Aug 05, 2021
We don’t know if you’ve heard, but at Circles we’re all about connection. We’re big believers that being with people experiencing a similar emotional challenge can help you find connections, and in turn, will start the healing process.
Simply put, being with a group of people going through the same thing is so important to feel better about your situation. That being said, by being with people you’re unfamiliar with, it can initially seem difficult to form bonds or to know if what you’re saying is resonating with anyone in the group.
Don’t worry, it’s a pretty common thought that crosses peoples’ minds. But the truth is, by virtue of going through something similar as everyone else, whether it’s divorce, grief, anxiety, or any other emotional challenge, you already have that initial connection before even walking through the door (virtually speaking).
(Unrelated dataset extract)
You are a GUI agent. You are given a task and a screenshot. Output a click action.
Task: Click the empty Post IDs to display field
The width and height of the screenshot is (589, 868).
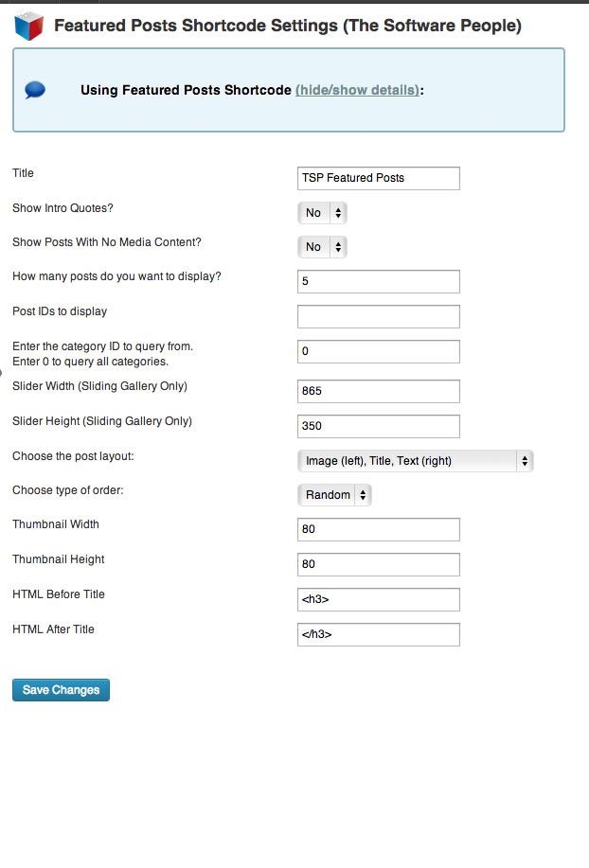point(379,317)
The similar situation that everyone is facing is a stepping stone for you to continue to grow from. If you’re worried about where and how to start, it starts with being vulnerable. Why? We’ll let the one and only, Brene Brown, explain: “Vulnerability is the birthplace of connection and the path to the feeling of worthiness. If it doesn’t feel vulnerable, the sharing is probably not constructive.”
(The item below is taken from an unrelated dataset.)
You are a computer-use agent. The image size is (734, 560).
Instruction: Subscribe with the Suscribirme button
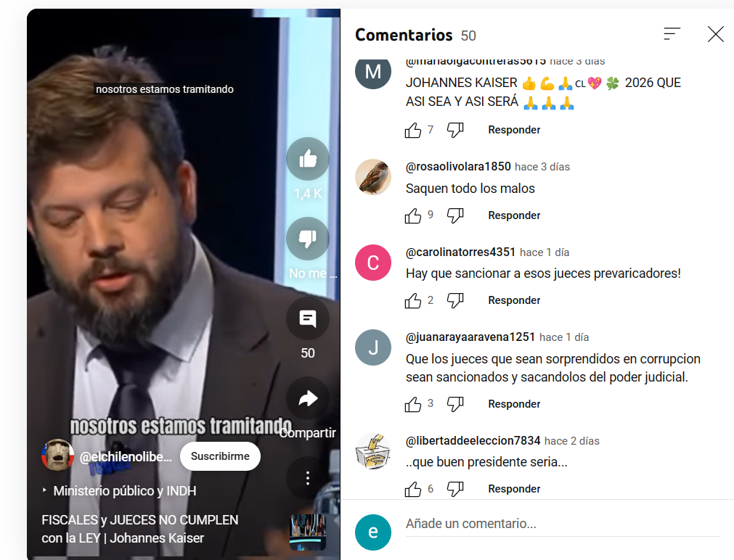pyautogui.click(x=220, y=456)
We couldn’t have said it better ourselves. The key to connecting to people in your group is being honest about where you are. We know it seems scary, but the truth is, everyone in your group is there or has been there. It feels easier to be vulnerable when everyone else is too, and that’s what makes a Circle or a group such a safe and special place: sharing is tried and true.
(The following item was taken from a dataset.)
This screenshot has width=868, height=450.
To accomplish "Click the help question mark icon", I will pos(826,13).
Opening up about your experience is a great starting point to connecting with others. It gives them an opportunity to learn more about your story and find commonalities. Conversely, you can still form connections with your group without initially opening up.
Actively listening is an excellent way to connect with your group members and for them to feel connected to you too. What’s active listening? We’re so glad you asked. Active listening keeps you positively engaged with the speaker by listening attentively while they speak and then reflecting back on what they said without judgment. It ensures the speaker feels heard and valued, the same way you would want to feel when you share with someone.
If you’re hesitant to share your own experience, active listening is an excellent way to connect with the people in the group. All we really want is to feel seen, heard, and valued, and by extending that to your group members, they will feel more connected to you.
We know we mentioned a couple, but there are so many ways to connect to people in a group. The best way to discover them is to join a group, like a Circle, and participate. You can’t connect unless you try.